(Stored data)

____________

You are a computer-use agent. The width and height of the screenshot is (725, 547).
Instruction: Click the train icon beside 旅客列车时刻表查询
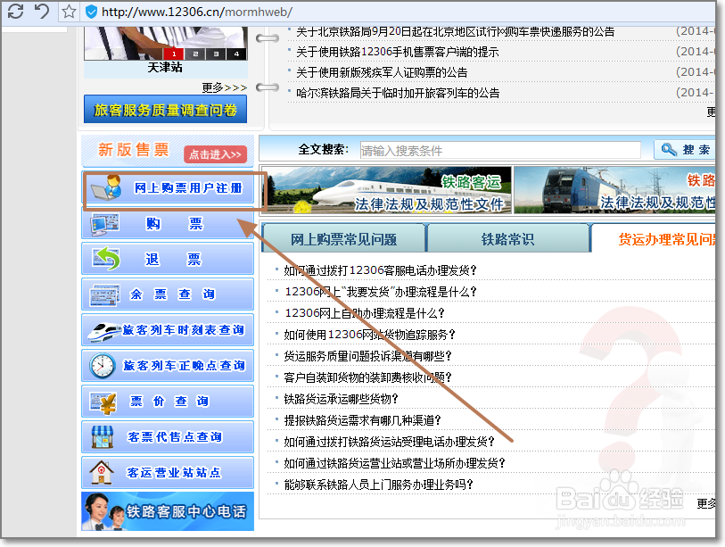[x=104, y=329]
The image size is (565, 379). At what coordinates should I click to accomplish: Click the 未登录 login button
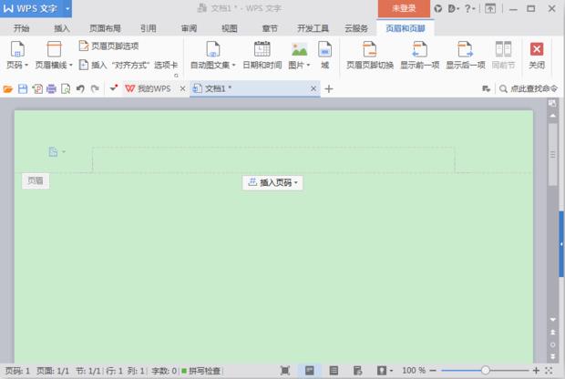(403, 8)
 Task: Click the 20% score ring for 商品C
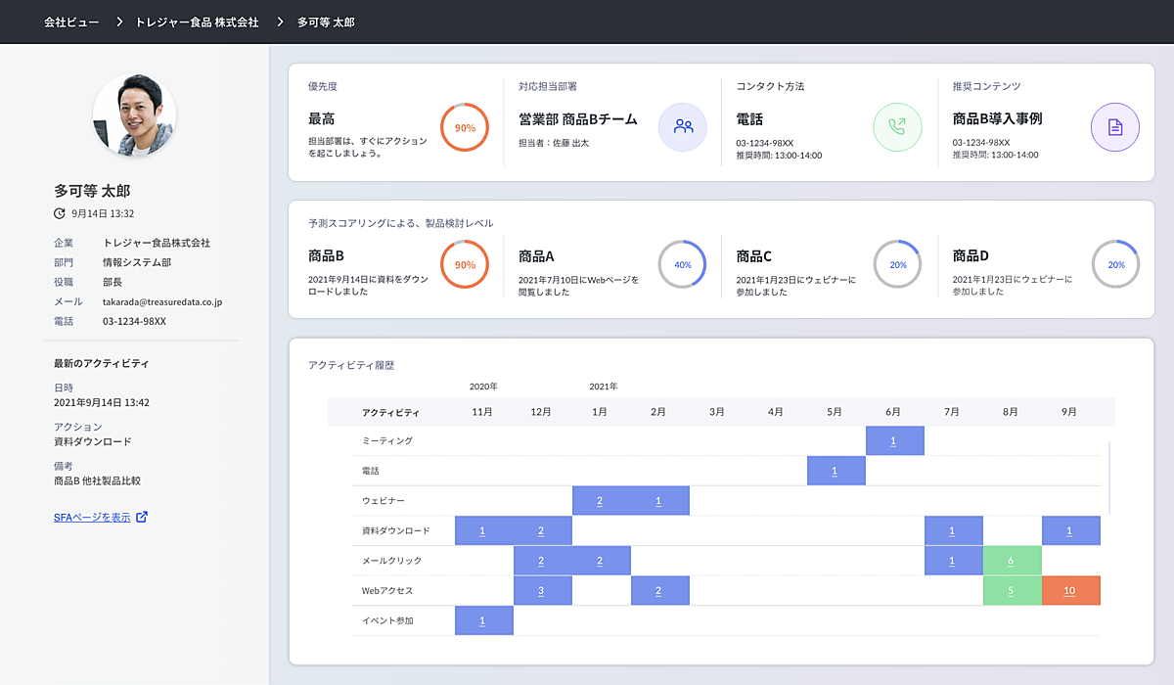point(897,264)
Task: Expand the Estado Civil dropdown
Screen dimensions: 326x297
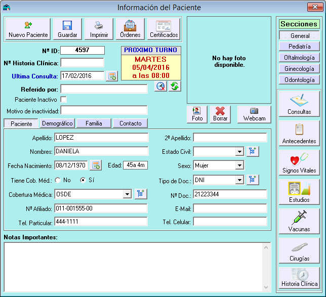Action: [239, 151]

____________

Return all entries preceding this task exactly as they stand, leaving any picture out.

You are a computer-use agent. The width and height of the screenshot is (725, 547).
Instruction: Click the train icon beside 旅客列车时刻表查询
[x=104, y=329]
The image size is (565, 379). At what coordinates should I click to accomplish: Click the 未登录 login button
(403, 8)
 Task: Click the 20% score ring for 商品C
point(897,264)
Task: Expand the Estado Civil dropdown
Screen dimensions: 326x297
Action: [239, 151]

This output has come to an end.